Ces dix dernières années, le nombre de navires classés en pertes totales a baissé, traduisant une meilleure maîtrise de risque, mais leurs coûts se sont envolés. Allianz Global Corporate & Specialty (AGCS), un des grands souscripteurs du transport maritime, est connu pour ses analyses à partir des demandes d’indemnisation qui renseignent sur les grandes tendances de la sinistralité maritime et documentent ainsi l’évolution de la sécurité maritime au niveau mondial.

Considérées sur un temps long (dix ans), les orientations positives se confirment puisque que le nombre de pertes totales de navires de plus de 100 GT  a chuté. Au début des années 1990, la flotte mondiale perdait plus de 200 navires par an. Depuis quatre ans, ce nombre se situe plutôt entre 50 et 75 par an. Cette baisse est d’autant plus notable que le bataillon a grossi en trente ans (+ 50 000 navires). Ainsi, les déclarations pour pertes totales se sont élevées à 54 en 2021 sur un ensemble de 3 000 incidents maritimes recensés contre 127 à la fin 2012, selon le rapport sur la sécurité maritime 2022 d’AGCS.
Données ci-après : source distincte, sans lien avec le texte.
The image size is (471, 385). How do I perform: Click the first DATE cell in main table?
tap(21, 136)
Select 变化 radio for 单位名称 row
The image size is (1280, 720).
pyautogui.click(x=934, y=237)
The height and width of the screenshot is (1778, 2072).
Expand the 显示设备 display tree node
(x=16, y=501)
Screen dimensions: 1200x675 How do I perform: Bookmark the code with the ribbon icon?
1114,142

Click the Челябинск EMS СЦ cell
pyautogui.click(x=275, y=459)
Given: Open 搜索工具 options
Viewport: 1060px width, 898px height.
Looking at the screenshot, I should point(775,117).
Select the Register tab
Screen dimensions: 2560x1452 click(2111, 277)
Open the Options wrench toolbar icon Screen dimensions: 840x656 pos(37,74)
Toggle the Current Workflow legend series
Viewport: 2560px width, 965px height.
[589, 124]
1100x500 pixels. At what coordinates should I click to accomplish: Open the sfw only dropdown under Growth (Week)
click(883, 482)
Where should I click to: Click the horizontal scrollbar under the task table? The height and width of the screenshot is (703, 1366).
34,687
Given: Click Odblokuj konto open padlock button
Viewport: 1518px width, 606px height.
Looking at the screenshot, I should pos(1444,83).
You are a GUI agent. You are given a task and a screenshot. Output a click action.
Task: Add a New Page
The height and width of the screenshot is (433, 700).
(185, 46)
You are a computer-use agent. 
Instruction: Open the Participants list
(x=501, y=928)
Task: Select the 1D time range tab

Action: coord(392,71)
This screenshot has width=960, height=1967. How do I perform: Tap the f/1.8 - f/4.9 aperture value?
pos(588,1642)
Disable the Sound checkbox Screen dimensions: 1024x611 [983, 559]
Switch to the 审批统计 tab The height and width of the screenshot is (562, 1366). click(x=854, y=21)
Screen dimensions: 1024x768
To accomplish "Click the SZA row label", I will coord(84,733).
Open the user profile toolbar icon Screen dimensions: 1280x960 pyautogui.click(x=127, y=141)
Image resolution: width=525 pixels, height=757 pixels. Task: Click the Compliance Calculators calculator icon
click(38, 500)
Toutefois, nuancent les auteurs d’un nouveau point d’étape, « plusieurs facteurs contribuent à une augmentation du montant des sinistres. Les incendies et explosions représentent aujourd’hui la première cause de sinistres en valeur. Et les avaries de cargaison sont la plus fréquente en raison de la hausse des sinistres attritionnels [petits sinistres, en jargon de l’assurance, NDLR] mais aussi à des montants plus élevés », fait valoir l’assureur.

Explosion des incendies

La grande problématique, qui émerge depuis quelques années, reste posée par l’explosion des… incendies, qui se sont matérialisés ces derniers temps par de spectaculaires incidents. Ils pèsent tellement lourds dans les montants d’indemnisation qu’ils ont délogé les naufrages et collisions, historiquement à la source de la plus grande occurrence d’accidents. 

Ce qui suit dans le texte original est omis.